BEGIN

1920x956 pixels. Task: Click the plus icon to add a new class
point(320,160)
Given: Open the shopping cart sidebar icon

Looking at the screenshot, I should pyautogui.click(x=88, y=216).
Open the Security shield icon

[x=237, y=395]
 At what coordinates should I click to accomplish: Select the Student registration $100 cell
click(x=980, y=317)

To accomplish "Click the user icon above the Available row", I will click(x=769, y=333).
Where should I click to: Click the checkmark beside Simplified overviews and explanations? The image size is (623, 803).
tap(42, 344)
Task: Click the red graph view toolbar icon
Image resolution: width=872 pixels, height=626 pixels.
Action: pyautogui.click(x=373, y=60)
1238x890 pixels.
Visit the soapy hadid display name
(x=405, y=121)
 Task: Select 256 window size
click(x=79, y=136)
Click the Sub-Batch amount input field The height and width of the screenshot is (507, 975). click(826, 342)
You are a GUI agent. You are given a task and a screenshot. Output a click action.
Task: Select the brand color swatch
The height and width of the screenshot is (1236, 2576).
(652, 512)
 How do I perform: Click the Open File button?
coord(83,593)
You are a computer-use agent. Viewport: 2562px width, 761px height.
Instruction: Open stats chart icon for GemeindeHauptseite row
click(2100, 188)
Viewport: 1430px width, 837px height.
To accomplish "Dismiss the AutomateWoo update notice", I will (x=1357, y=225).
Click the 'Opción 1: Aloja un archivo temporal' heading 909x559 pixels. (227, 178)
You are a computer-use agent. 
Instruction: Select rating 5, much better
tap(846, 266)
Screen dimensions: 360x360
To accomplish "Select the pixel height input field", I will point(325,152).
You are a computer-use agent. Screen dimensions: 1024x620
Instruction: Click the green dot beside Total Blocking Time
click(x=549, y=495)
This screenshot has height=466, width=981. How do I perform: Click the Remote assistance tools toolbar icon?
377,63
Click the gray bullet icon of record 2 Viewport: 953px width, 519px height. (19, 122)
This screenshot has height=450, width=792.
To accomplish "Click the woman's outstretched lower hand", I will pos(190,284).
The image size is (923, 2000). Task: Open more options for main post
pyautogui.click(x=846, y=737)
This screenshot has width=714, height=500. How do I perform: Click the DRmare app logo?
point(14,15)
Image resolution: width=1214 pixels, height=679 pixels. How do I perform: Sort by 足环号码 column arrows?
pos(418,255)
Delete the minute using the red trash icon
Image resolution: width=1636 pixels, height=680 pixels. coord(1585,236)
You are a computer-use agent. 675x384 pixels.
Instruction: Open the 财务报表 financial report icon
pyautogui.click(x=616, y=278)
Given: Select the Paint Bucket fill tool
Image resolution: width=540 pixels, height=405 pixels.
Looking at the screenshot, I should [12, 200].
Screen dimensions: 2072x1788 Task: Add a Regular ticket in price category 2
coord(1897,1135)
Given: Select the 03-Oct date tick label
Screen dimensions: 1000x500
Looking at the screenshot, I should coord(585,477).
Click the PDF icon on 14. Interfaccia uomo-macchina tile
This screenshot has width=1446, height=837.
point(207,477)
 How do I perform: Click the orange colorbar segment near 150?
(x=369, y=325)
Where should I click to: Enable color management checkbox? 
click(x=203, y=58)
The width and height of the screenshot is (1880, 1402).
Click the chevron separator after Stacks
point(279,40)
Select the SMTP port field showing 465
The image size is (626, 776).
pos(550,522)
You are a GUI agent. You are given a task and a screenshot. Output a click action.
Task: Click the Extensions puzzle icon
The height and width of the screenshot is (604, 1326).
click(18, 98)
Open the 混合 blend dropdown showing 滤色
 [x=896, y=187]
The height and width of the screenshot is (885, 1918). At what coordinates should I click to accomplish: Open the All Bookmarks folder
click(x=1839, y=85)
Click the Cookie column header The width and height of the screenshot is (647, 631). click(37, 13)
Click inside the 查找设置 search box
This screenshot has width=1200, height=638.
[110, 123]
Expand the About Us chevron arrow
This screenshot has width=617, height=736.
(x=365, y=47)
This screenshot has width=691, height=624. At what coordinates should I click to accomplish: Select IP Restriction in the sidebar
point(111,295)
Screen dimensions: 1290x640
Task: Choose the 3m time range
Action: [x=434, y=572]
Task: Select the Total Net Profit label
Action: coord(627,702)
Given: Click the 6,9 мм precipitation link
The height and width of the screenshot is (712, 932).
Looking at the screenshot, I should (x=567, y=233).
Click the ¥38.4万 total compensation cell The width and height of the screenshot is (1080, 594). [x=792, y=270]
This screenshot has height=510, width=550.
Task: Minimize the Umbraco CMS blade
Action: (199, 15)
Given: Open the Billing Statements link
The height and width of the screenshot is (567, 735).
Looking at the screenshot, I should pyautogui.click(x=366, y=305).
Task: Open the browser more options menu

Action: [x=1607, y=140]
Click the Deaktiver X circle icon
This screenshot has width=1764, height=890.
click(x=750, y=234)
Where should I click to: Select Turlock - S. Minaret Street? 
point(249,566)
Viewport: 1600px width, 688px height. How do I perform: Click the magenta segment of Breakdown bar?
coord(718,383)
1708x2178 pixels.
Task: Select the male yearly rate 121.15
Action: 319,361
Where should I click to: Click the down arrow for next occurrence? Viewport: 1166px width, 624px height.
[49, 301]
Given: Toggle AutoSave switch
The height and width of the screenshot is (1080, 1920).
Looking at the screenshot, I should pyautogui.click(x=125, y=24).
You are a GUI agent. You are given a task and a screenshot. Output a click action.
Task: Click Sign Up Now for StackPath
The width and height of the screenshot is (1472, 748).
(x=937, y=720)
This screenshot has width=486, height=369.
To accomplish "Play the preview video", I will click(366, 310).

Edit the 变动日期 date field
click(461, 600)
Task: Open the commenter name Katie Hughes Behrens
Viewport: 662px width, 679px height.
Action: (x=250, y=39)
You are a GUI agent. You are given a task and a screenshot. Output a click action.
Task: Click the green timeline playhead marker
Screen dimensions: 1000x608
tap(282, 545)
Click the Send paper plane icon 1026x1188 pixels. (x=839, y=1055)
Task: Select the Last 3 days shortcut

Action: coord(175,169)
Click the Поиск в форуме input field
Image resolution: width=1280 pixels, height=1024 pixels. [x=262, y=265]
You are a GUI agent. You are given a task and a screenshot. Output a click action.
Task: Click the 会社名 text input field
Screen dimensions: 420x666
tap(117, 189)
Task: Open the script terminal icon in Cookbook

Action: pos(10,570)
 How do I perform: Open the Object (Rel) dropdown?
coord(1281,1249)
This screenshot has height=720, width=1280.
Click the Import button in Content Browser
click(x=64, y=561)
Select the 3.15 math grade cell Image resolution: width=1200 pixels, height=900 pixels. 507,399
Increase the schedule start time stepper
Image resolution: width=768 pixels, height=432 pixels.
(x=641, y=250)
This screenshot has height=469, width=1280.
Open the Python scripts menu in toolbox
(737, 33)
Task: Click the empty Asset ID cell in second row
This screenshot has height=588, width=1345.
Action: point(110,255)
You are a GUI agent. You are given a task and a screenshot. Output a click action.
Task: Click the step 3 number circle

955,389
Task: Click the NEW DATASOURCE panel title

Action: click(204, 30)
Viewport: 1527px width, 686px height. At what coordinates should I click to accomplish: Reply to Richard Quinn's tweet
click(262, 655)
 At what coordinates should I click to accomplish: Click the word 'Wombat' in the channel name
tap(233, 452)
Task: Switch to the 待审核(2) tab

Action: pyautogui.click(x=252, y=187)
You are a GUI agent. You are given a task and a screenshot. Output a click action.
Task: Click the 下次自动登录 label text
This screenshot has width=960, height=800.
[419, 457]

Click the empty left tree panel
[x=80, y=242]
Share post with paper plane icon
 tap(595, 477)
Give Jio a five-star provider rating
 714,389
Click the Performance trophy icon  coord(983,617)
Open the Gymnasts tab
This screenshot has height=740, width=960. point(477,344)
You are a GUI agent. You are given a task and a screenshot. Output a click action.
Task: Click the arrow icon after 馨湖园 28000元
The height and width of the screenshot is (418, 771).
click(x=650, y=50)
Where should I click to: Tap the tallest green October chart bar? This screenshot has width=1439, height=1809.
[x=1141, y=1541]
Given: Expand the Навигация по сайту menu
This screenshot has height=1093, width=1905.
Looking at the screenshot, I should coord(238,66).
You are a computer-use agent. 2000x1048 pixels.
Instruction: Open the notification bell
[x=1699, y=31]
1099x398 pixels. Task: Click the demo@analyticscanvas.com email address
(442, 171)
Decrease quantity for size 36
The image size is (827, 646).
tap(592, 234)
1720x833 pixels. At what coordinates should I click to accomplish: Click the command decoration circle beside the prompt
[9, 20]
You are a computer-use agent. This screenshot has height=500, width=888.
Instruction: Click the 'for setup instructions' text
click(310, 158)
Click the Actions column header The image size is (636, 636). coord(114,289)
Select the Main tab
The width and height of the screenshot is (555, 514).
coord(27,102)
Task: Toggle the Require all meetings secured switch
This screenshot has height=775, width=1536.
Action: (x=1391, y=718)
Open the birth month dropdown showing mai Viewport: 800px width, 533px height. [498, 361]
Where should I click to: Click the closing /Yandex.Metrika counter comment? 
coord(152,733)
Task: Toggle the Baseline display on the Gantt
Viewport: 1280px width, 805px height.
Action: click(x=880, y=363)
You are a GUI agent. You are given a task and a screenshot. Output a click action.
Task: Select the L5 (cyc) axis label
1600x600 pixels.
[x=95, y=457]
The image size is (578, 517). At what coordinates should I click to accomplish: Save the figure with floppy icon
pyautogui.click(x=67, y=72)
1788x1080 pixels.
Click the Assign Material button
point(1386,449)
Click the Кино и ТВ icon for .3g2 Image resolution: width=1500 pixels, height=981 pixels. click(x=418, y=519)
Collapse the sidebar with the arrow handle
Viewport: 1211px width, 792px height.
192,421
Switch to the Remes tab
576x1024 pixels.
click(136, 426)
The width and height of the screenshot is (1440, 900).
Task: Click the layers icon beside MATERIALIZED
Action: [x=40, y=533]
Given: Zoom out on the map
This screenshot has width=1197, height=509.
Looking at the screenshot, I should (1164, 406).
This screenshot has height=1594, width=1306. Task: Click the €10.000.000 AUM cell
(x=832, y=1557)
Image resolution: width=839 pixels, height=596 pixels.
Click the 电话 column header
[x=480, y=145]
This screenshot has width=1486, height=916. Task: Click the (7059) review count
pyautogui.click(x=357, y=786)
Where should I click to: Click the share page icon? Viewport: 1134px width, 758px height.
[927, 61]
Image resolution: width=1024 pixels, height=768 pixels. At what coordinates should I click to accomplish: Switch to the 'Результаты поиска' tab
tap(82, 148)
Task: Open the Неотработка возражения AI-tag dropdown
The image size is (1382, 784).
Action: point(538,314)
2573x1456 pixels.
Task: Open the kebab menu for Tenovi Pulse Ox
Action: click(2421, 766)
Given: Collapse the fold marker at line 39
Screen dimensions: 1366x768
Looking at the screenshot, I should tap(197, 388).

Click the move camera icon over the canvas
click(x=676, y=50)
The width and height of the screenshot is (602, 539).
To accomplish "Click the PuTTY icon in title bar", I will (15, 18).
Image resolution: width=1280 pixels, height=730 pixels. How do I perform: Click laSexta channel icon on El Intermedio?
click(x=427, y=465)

END

→ **WORK ITEM**: Return word for word the lines above from the line with "You are a computer-use agent. 2000x1048" to the line with "Decrease quantity for size 36", including both and leaving out all others.

→ **EXPECTED ANSWER**:
You are a computer-use agent. 2000x1048 pixels.
Instruction: Open the notification bell
[x=1699, y=31]
1099x398 pixels. Task: Click the demo@analyticscanvas.com email address
(442, 171)
Decrease quantity for size 36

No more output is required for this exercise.